# [PROBLEM STATEMENT]
Keep the pictures out of your copy. Transcribe the records below exactly.

---+---

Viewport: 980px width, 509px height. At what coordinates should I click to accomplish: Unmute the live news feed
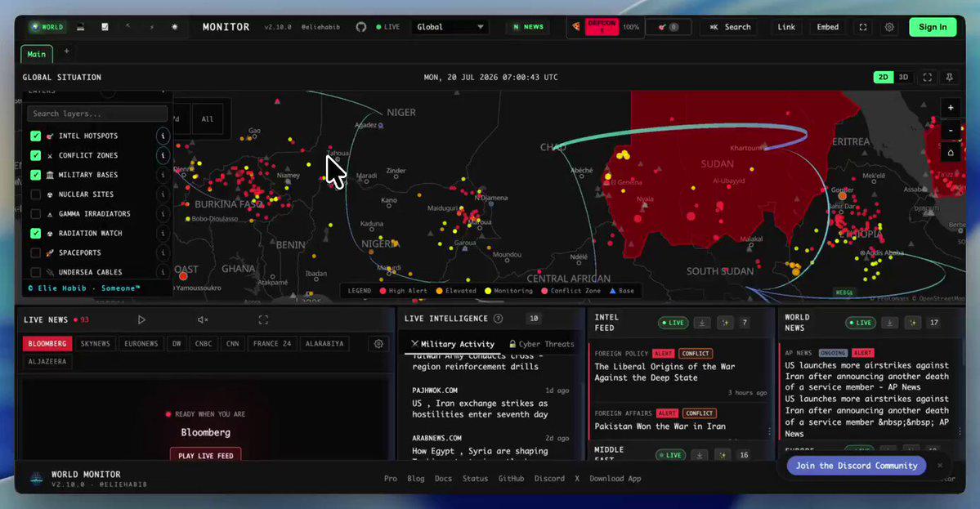click(x=203, y=319)
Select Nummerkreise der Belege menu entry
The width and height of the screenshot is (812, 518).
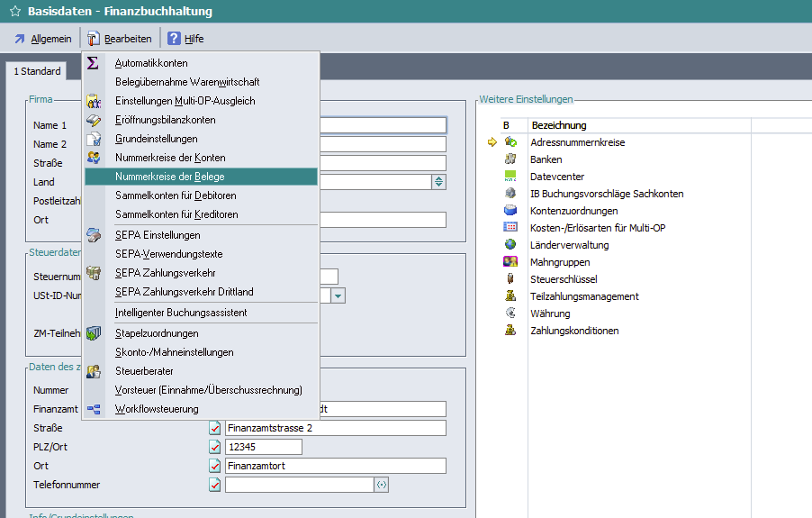pyautogui.click(x=170, y=177)
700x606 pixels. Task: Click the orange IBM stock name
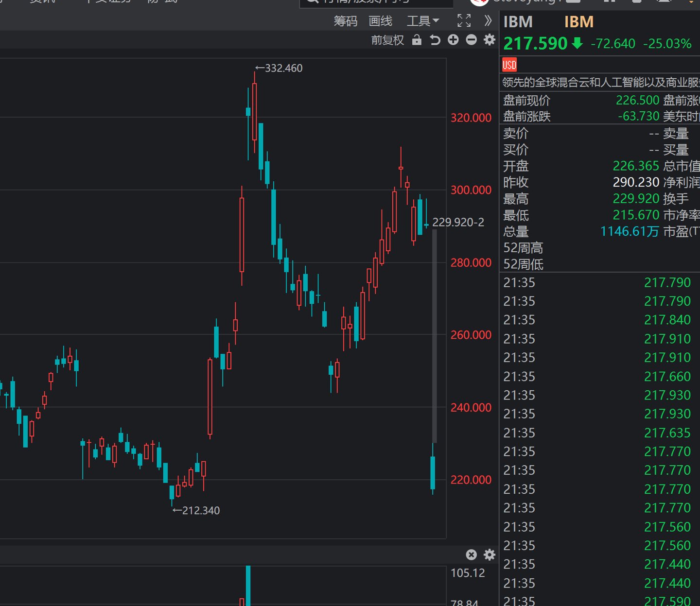click(579, 22)
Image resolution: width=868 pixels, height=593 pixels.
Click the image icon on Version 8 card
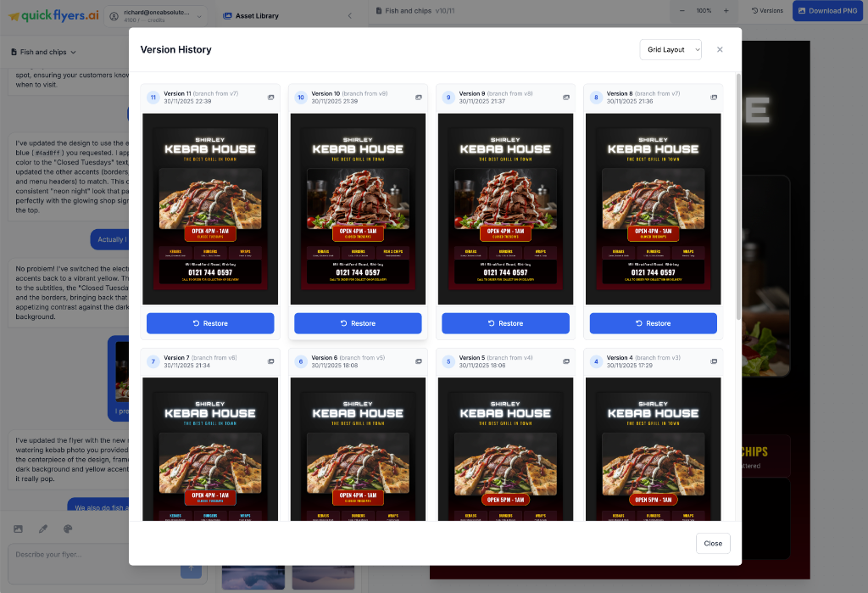714,98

---+---

# [RESULT OF THIS TASK]
Viewport: 980px width, 509px height. At what coordinates should I click to accomplish: Unmute the live news feed
click(x=203, y=319)
Select Nummerkreise der Belege menu entry
The width and height of the screenshot is (812, 518).
pyautogui.click(x=170, y=177)
700x606 pixels. Task: Click the orange IBM stock name
click(579, 22)
Image resolution: width=868 pixels, height=593 pixels.
Click the image icon on Version 8 card
714,98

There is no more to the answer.